— THE PROBLEM —
Return, word for word, the part of the Whidbey Island text below that starts with "Fossil remains have" and goes on through "region's first humans.".

Fossil remains have been discovered over the years on Whidbey Island. These include ammonite, perhaps deposited by glacial ice a million years ago, and the tusks, teeth, and bones of wooly mammoths. Both the Island County Historical Society Museum in Coupeville and the South Whidbey Historical Society Museum in Langley display some of these finds. As the climate warmed and glaciers retreated, animal and plant life flourished. Abundant rainfall and a temperate climate grew dense forests, with a rich undergrowth. Deer, bear, elk, mink, otter, raccoons, and rabbits were plentiful as well as a variety of birds and marine life. The waters surrounding the island were abundant with fish, particularly salmon. The island was a haven for the region's first humans.
Snohomish Tribal Villages
While the northern portion of Whidbey Island was home to the Skagit tribe, land from above the head of Holmes Harbor to the southern tip of the island was Snohomish tribal territory. Three permanent Snohomish villages were located on South Whidbey:
D'GWAD'wk or Digwadsh ('in the basket' or 'lots of a certain species of crabs'), was the largest and most important of the three. Surrounded by a cedar palisade, the village had six or seven longhouses, two cemeteries, and a potlatch house visited on occasion by people from the Duwamish and Suquamish tribes. It was abandoned about 1870 when the residents relocated to Tulalip.

— EXTRACTED DATA —

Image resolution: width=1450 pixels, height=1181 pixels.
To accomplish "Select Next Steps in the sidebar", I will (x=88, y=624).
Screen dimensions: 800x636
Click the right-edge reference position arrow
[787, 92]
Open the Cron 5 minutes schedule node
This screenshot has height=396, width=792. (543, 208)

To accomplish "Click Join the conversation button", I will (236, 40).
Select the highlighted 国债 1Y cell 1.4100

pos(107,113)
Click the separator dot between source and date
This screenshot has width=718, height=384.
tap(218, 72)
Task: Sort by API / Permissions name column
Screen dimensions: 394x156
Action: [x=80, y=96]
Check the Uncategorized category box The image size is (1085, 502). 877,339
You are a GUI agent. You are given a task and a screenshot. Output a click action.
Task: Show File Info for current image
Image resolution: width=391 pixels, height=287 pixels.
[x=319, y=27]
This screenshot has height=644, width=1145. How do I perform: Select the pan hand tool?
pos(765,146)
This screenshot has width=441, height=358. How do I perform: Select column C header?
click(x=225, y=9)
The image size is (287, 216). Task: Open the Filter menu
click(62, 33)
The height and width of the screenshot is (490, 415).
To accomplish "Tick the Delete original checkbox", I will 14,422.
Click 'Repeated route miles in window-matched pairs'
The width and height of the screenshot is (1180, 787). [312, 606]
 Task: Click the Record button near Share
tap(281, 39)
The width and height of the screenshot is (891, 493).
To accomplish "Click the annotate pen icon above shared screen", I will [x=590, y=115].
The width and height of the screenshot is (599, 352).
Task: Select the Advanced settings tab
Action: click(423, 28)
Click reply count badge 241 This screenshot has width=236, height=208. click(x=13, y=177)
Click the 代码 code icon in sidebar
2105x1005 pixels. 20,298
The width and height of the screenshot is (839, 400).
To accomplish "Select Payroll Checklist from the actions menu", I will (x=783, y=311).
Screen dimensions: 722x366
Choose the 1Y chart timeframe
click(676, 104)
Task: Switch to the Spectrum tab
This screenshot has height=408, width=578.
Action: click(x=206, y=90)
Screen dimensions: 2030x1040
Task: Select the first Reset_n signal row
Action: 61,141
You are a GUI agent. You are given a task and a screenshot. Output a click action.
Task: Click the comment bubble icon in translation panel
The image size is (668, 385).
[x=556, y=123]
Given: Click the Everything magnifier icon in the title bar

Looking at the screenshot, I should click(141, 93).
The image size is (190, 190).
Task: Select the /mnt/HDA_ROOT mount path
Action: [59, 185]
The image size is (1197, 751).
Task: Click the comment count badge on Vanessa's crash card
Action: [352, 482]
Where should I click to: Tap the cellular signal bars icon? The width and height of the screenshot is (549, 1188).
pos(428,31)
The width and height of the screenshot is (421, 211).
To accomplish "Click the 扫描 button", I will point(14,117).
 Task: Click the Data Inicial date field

— EXERCISE OUTPUT —
Fossil remains have been discovered over the years on Whidbey Island. These include ammonite, perhaps deposited by glacial ice a million years ago, and the tusks, teeth, and bones of wooly mammoths. Both the Island County Historical Society Museum in Coupeville and the South Whidbey Historical Society Museum in Langley display some of these finds. As the climate warmed and glaciers retreated, animal and plant life flourished. Abundant rainfall and a temperate climate grew dense forests, with a rich undergrowth. Deer, bear, elk, mink, otter, raccoons, and rabbits were plentiful as well as a variety of birds and marine life. The waters surrounding the island were abundant with fish, particularly salmon. The island was a haven for the region's first humans.